- **Work task**
Copy out every line in the entries below that includes "computer".

Content starts

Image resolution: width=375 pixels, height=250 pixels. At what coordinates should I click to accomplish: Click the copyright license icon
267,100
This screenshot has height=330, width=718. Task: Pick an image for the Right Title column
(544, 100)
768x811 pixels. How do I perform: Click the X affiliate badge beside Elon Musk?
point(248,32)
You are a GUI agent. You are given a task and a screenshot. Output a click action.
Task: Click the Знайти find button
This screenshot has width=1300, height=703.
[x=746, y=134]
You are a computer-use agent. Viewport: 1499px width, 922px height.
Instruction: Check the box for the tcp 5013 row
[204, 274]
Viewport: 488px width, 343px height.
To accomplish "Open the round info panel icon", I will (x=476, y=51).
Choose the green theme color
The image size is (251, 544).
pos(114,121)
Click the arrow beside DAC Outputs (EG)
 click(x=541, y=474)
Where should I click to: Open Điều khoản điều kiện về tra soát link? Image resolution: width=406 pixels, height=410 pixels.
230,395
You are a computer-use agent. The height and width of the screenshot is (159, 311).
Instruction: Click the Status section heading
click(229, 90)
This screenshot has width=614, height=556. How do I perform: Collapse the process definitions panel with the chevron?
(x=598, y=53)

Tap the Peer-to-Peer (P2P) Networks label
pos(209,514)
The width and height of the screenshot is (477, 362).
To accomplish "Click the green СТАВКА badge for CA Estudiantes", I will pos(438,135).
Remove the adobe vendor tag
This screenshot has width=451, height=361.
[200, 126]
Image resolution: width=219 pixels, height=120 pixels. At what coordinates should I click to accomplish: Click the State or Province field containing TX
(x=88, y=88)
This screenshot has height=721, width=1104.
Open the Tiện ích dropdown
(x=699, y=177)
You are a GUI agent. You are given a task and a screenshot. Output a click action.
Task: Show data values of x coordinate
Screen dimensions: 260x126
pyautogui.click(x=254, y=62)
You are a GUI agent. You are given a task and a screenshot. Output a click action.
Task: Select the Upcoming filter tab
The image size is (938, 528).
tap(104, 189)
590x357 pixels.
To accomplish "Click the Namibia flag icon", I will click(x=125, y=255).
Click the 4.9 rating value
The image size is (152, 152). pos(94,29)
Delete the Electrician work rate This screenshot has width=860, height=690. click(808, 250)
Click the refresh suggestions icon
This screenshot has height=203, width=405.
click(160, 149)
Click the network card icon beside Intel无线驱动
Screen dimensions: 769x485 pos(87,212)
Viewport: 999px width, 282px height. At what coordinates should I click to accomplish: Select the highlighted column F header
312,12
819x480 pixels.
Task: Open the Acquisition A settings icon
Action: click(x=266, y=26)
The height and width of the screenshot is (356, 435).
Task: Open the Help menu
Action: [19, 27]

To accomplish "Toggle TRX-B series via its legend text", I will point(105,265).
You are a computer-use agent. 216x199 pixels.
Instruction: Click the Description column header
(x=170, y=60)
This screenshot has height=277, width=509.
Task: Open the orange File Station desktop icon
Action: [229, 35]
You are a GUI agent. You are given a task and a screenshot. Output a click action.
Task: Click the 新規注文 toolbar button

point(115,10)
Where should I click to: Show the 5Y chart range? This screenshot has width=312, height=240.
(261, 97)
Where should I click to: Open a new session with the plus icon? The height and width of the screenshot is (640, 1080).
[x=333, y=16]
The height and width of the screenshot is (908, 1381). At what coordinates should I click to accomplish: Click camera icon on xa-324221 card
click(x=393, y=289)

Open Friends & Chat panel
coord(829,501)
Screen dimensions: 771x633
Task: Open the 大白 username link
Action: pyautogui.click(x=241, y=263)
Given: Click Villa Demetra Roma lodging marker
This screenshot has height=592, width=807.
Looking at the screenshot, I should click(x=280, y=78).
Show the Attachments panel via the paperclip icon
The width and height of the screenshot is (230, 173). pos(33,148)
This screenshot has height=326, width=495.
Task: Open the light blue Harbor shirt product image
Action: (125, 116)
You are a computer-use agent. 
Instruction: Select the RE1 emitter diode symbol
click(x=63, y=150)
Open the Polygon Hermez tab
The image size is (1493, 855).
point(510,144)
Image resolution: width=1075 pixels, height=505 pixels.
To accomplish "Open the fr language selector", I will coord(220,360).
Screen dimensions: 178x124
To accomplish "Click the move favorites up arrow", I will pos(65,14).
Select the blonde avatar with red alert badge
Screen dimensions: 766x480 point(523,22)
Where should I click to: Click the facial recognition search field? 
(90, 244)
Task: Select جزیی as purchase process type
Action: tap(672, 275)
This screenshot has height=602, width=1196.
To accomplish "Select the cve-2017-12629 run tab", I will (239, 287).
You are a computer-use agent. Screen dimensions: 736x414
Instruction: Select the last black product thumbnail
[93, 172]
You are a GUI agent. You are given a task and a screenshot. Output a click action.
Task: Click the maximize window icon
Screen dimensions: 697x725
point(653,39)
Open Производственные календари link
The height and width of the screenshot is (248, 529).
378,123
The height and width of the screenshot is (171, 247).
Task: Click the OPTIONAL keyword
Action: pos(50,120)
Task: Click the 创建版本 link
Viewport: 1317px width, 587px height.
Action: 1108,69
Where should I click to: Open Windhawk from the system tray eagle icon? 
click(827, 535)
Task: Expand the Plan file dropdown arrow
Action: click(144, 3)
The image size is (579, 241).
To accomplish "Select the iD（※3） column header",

Content ends

- **Expected answer**
You are a computer-use agent. Viewport: 1499px width, 922px height.
You are a computer-use agent. The height and width of the screenshot is (159, 311).
You are a computer-use agent. 216x199 pixels.
You are a computer-use agent. 
You are a computer-use agent. Screen dimensions: 736x414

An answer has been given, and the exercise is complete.